**Задание**
Перепишите дословно часть отрывка о споре с фельдъегерем: начните со слов «Московский негоциант, владелец» и остановитесь после слов «мне сей господин.».

Московский негоциант, владелец одного из наиболее значительных и богатых шелковых магазинов на ярмарке, вызвался быть моим чичероне. Усаживаясь с ним и его братом в мой роскошный экипаж, я предложил моему телохранителю нас сопровождать. И вот сей последний, нимало не задумываясь и не спросив у меня разрешения, вскакивает в коляску и усаживается на переднем сидении, рядом с братом г. N, который занял это место вопреки всем моим уговорам.

Боясь, как бы фельдъегерская фамильярность не оказалась неприятной моим любезным проводникам, я попросил курьера занять его обычное место на козлах, рядом с кучером, при чем сказал это почти неслышно.

- Я этого не сделаю, - с невозможным хладнокровием ответил мне сей господин.

- Почему вы решили меня ослушаться?- спросил я еще более спокойным голосом. Говорили мы по-немецки.

- Это было бы недостойно моего звания.

Ответ фельдъегеря напомнил мне бесконечные местнические споры бояр, наполняющие целые страницы русской истории эпохи Ивана Грозного.

- Что вы хотите этим сказать? Разве вы не занимали этого места на протяжении всего пути от Москвы до Нижнего?

- Вы правы, мосье, это мое место при исполнении служебных обязанностей, во время путешествия. Но на прогулке я должен сидеть в экипаже. Я ношу мундир.

Пресловутый мундир - форма чиновника почтового ведомства.

- Я имею чин. Я не лакей, я служу его величеству.

- Меня очень мало интересует, кто вы и что вы. Кроме того, я и не думал вас называть лакеем.

- Но я буду иметь вид такового, если сяду на облучок в то время, как мосье катается по городу. У меня за плечами не один год службы, и за доброе поведение мне обещано дворянство.

С минуту подумав над таким смешением наших аристократических понятий с новейшего вида тщеславием, внушенным трусливыми деспотами зараженному завистью народу, я ответил моему строптивому фельдъегерю следующими словами:

- Я уважаю вашу гордость, если она на чем-нибудь основана. Но, будучи плохо знаком с обычаями вашей страны, я хочу прежде, чем разрешить вам занять место в экипаже, сообщить о ваших домогательствах господину губернатору. Я не собираюсь требовать с вашей стороны больших услуг, чем те, которые вы обязаны мне оказывать на основании полученных вами инструкций. Так как в данном случае я нахожусь в сомнении, то я освобождаю вас на нынешний день от службы: я поеду без вас.

**Исходные материалы**
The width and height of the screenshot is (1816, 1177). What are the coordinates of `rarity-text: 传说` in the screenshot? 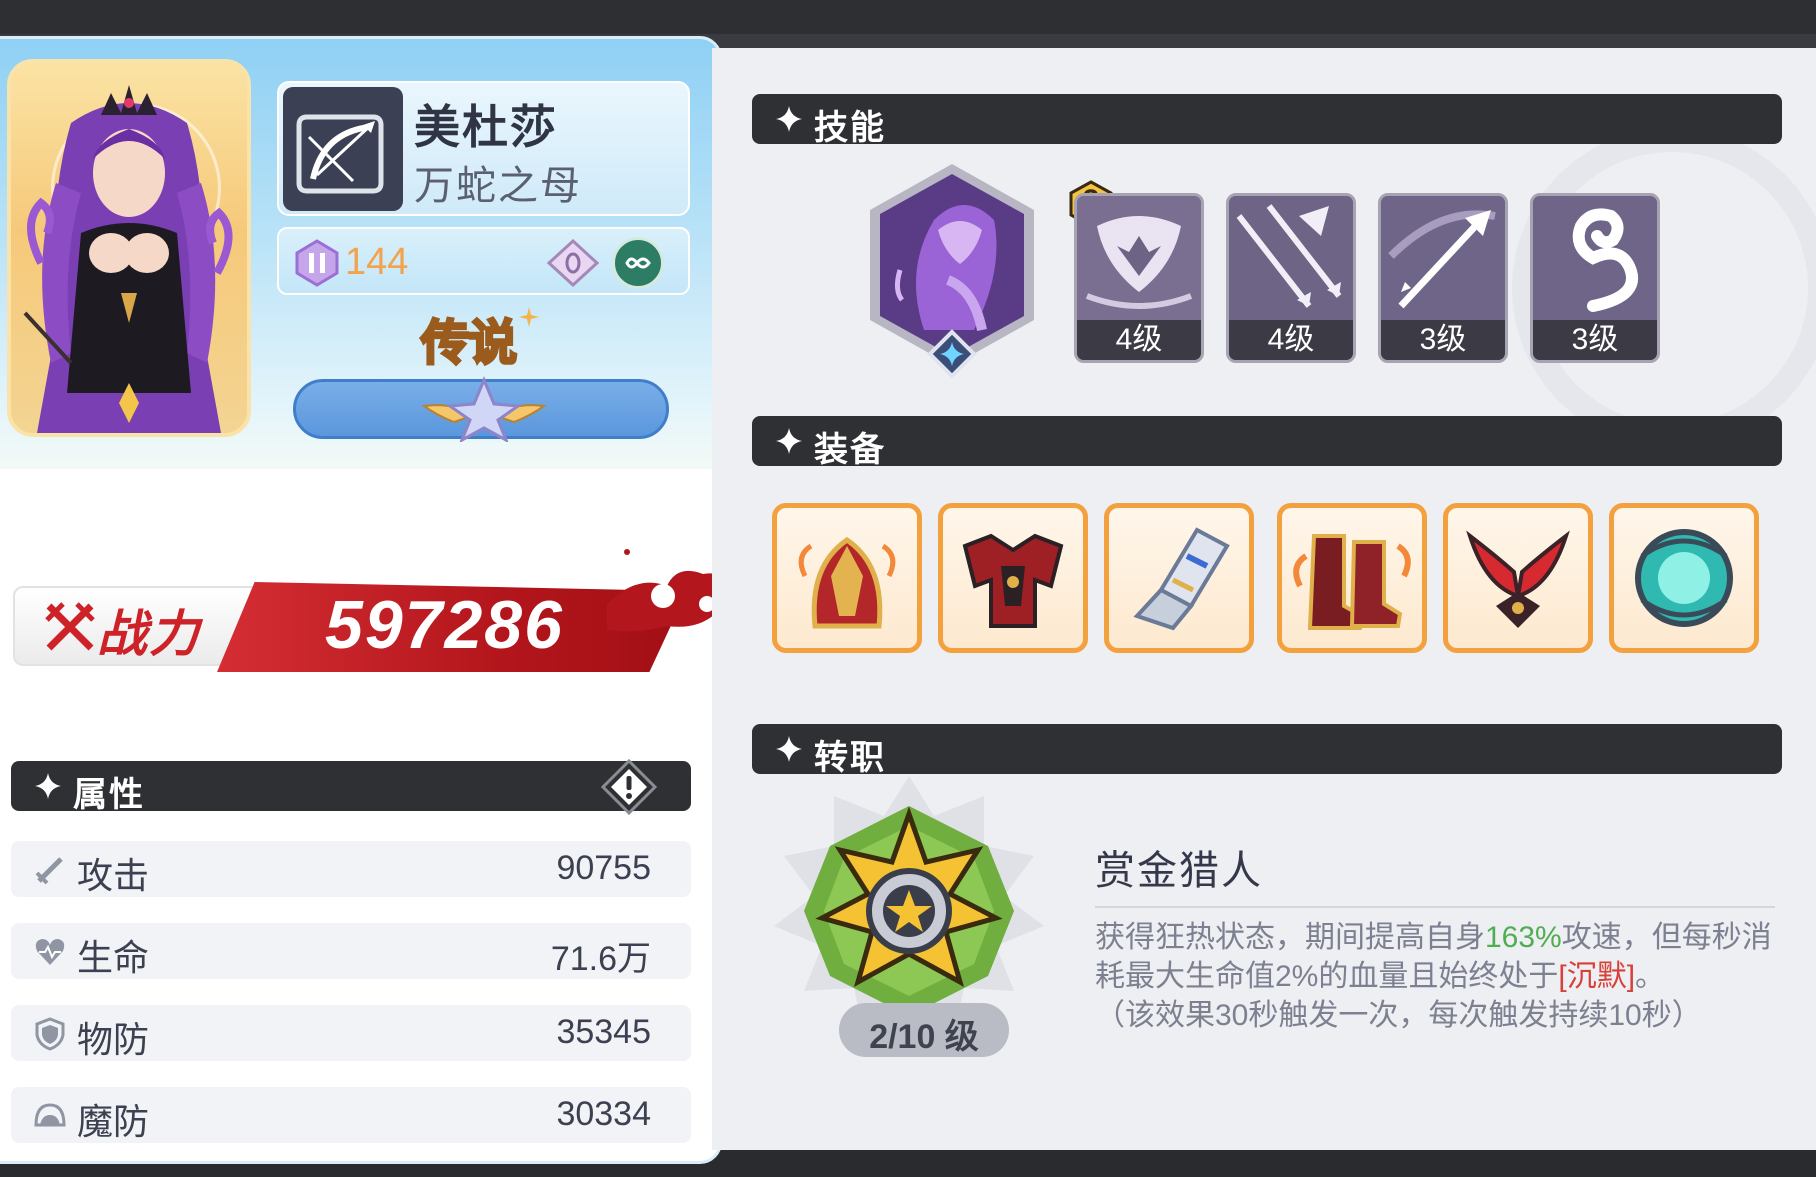 It's located at (468, 344).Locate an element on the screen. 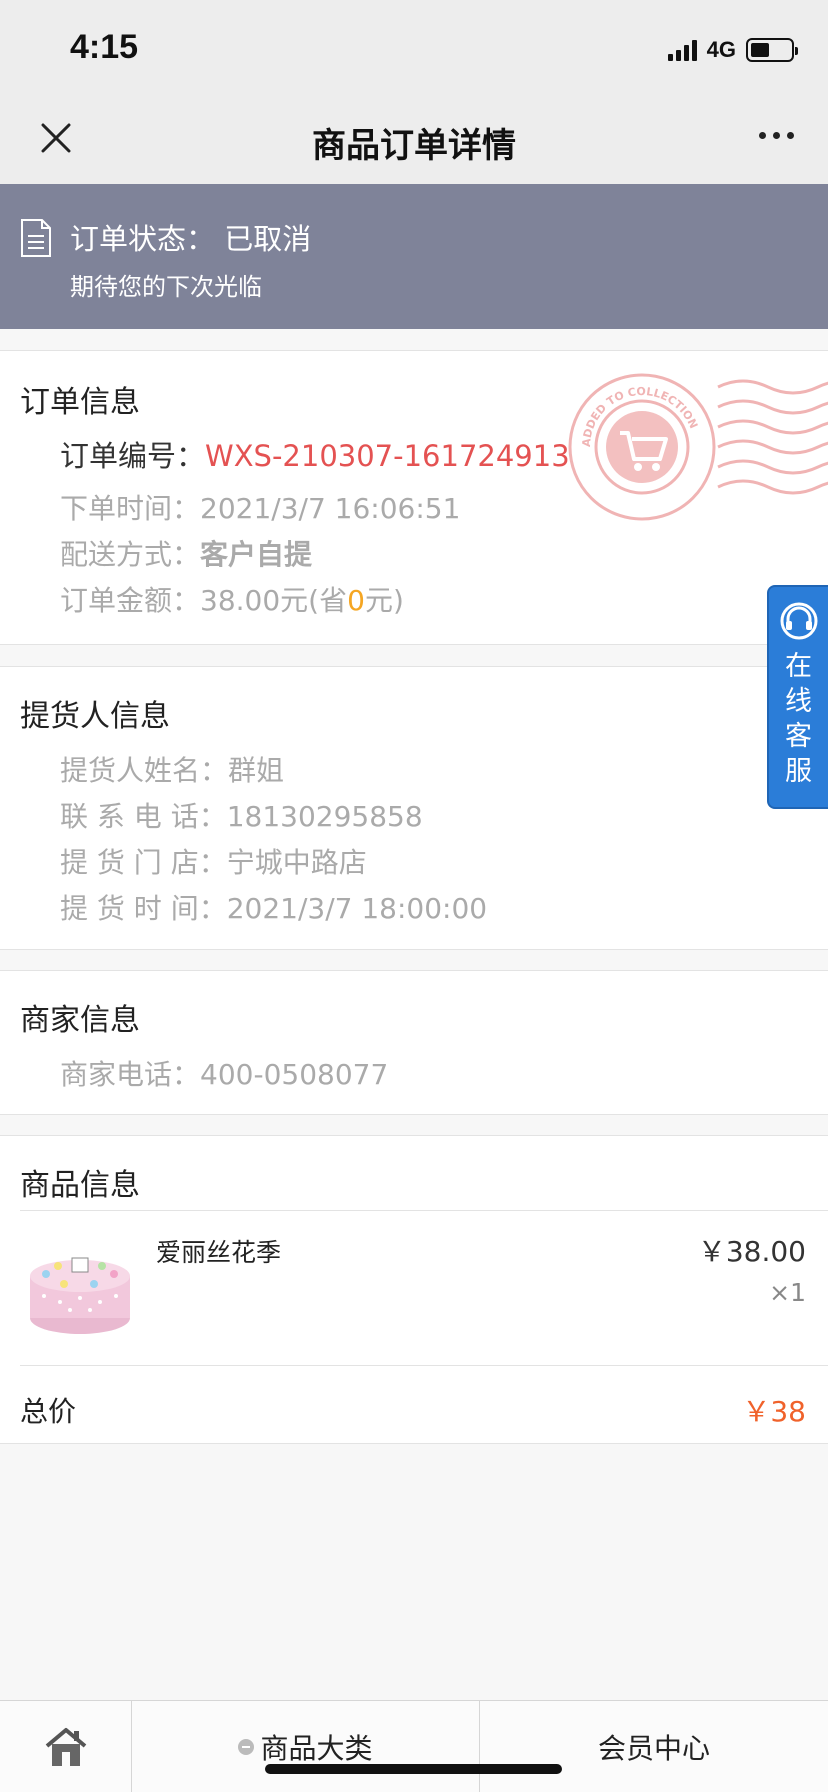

**Итоговый ответ**
Московский негоциант, владелец одного из наиболее значительных и богатых шелковых магазинов на ярмарке, вызвался быть моим чичероне. Усаживаясь с ним и его братом в мой роскошный экипаж, я предложил моему телохранителю нас сопровождать. И вот сей последний, нимало не задумываясь и не спросив у меня разрешения, вскакивает в коляску и усаживается на переднем сидении, рядом с братом г. N, который занял это место вопреки всем моим уговорам.

Боясь, как бы фельдъегерская фамильярность не оказалась неприятной моим любезным проводникам, я попросил курьера занять его обычное место на козлах, рядом с кучером, при чем сказал это почти неслышно.

- Я этого не сделаю, - с невозможным хладнокровием ответил мне сей господин.